Weibliche Sexualhormone

Bei den weiblichen Sexualhormonen handelt es sich um die Östrogene und Gestagene.

Während der Eireifung bilden die Graafschen Follikel (Hülle der reifenden Eier im Eierstock)Östrogene (z.B. Östrodiol und Östron). Nach dem Eisprung entsteht im geplatzten Follikel der Gelbkörper = corpus luteum, der das Gestagen wie z.B. Progesteron bildet, welches dem befruchteten Ei das Einnisten in die Gebärmutter ermöglicht.

Zentrale Steuerung

Der Hypothalamus sezerniert das Gonadoliberin, welches die Hypophyse stimuliert. Diese sezerniert infolge das FSH und LH. Diese stimulieren den Graafschen Follikel Östrogene und den Gelbkörper Gestagene zu produzieren. Beide Hormone wirken rückwirkend auf den Hypothalamus und hemmen das Gonadoliberin.
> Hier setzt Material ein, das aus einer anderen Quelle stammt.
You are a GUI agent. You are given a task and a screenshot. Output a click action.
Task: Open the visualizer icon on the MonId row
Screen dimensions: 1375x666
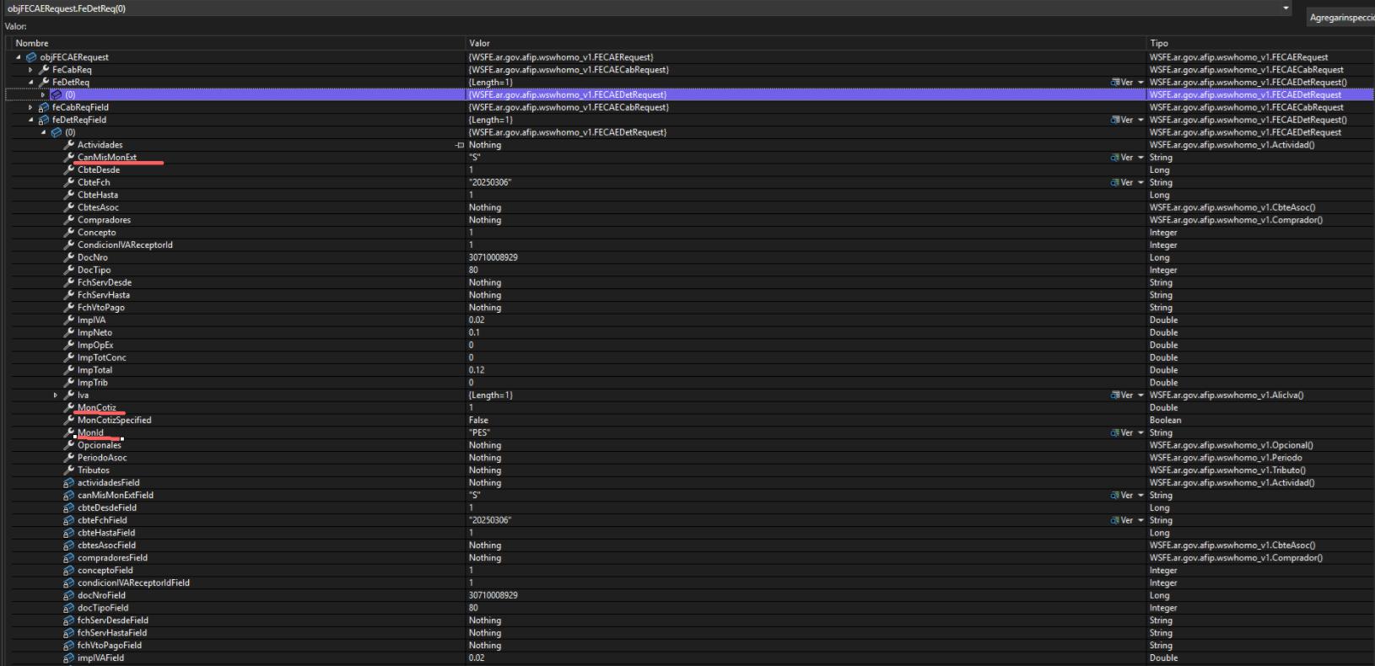(1114, 433)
Es kommt zu einer Wechselwirkung von Östrogenen und Gestagenen.

Befunde

Bzgl. der psychischen Wirkung zeigte sich das zyklisch bedingte Veränderungen im Leistungsbereich wesentlich geringer ausfallen als allgemein angenommen. Nur das subjektive Wohlbefinden zeigte im prämenstruellen Stadium (vor der Menstruation) einen deutlichen Abfall (Stellamor '77). Es zeigte sich aber eine wichtige Bedeutung von Einstellung und Erwartung, d.h. glaubten Frauen, daß sie sich in einer bestimmten Zyklusphase befanden, äußerten sie auch die erwarteten Erlebnisveränderungen.